Multimodal Classification and Out-of-distribution Detection for Multimodal Intent Understanding

TL;DR

This work tackles open-world multimodal intent understanding by jointly addressing ID classification and OOD detection. It introduces MIntOOD, which combines a weighted fusion network for dynamic modality weighting, Dirichlet-based pseudo-OOD data generation, and multi-granularity discriminative learning including a cosine classifier and contrastive objectives. The approach achieves state-of-the-art or competitive ID accuracy and substantially improves OOD detection across three benchmarks, demonstrating strong generalization to unseen OOD data. The method provides practical implications for robust multimodal dialogue systems and establishes baselines and an OOD benchmark for future research.

Abstract

Multimodal intent understanding is a significant research area that requires effective leveraging of multiple modalities to analyze human language.

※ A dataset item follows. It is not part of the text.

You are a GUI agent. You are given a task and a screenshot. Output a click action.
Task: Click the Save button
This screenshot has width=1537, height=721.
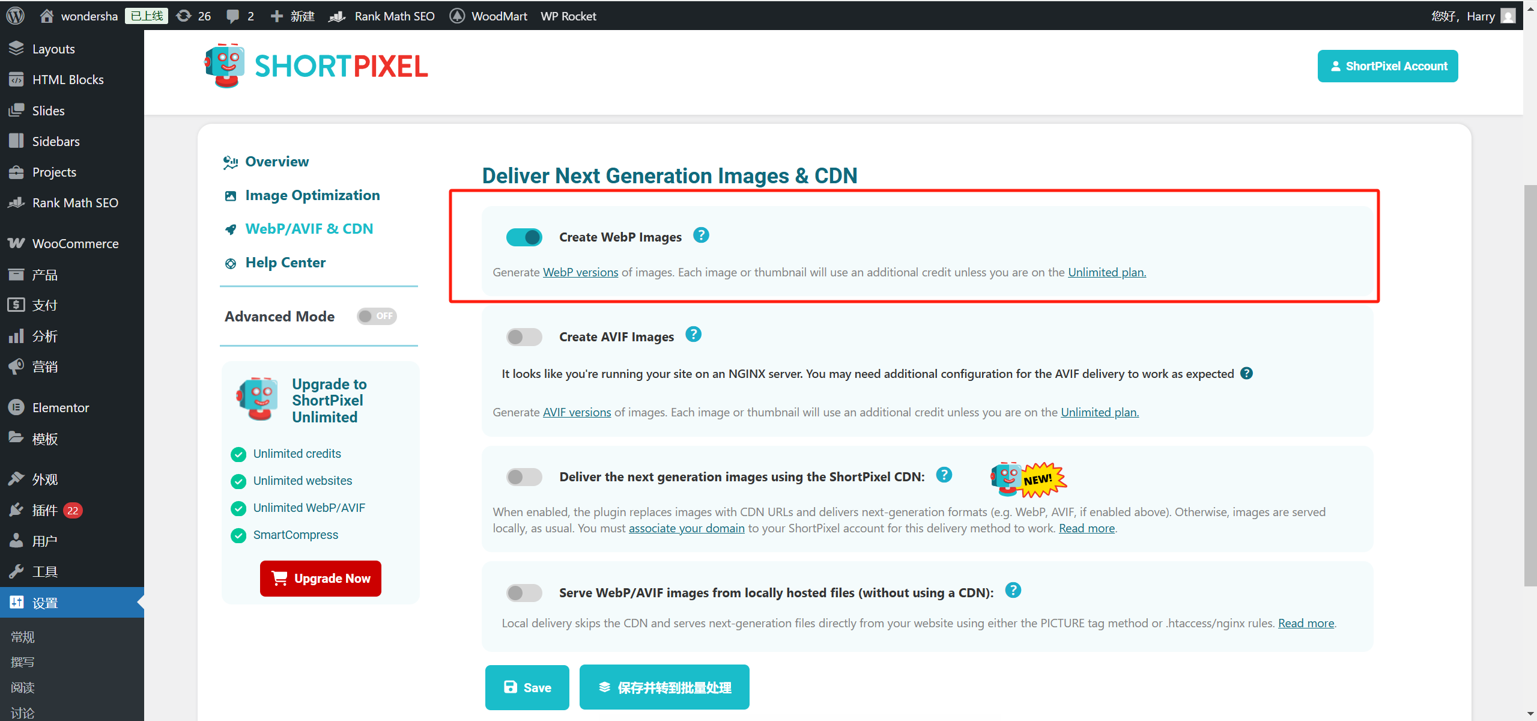tap(527, 687)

Existing methods face two main challenges in this domain. Firstly, they have limitations in capturing the nuanced and high-level semantics underlying complex in-distribution (ID) multimodal intents. Secondly, they exhibit poor generalization when confronted with unseen out-of-distribution (OOD) data in real-world scenarios. To address these issues, we propose a novel method for both ID classification and OOD detection (MIntOOD). We first introduce a weighted feature fusion network that models multimodal representations. This network dynamically learns the importance of each modality, adapting to multimodal contexts. To develop discriminative representations for both tasks, we synthesize pseudo-OOD data from convex combinations of ID data and engage in multimodal representation learning from both coarse-grained and fine-grained perspectives. The coarse-grained perspective focuses on distinguishing between ID and OOD binary classes, while the fine-grained perspective not only enhances the discrimination between different ID classes but also captures instance-level interactions between ID and OOD samples, promoting proximity among similar instances and separation from dissimilar ones. We establish baselines for three multimodal intent datasets and build an OOD benchmark. Extensive experiments on these datasets demonstrate that our method significantly improves OOD detection performance with a 3~10% increase in AUROC scores while achieving new state-of-the-art results in ID classification. Data and codes are available at https://github.com/thuiar/MIntOOD.

Paper Structure

This paper contains 25 sections, 13 equations, 5 figures, 3 tables.

Figures (5)

  • Figure 1: Examples of in-distribution and out-of-distribution samples for multimodal intent understanding.
  • Figure 2: Overall architecture of MIntOOD. It begins by generating pseudo-OOD samples through convex combinations of features extracted from ID samples. A weighted feature fusion network is then designed to dynamically learn an importance score for each modality, serving as weights during feature fusion. To learn robust representations for both ID classification and OOD detection, MIntOOD focuses on three granularities: (a) coarse-grained binary information, learned via a binary classifier trained to distinguish ID or OOD classes, (b) fine-grained information for distinguishing ID classes, captured by using a cosine classifier to analyze the angular information, and (c) fine-grained information for distinguishing instance-level differences, achieved through contrastive learning that captures similarity relations among ID and OOD utterances.
  • Figure 3: A comparison between different OOD detection methods.
  • Figure 4: Confusion matrices for ID classes across the three datasets.
  • Figure 5: Distribution of OOD detection scores for ID and OOD data in the testing sets of the three datasets.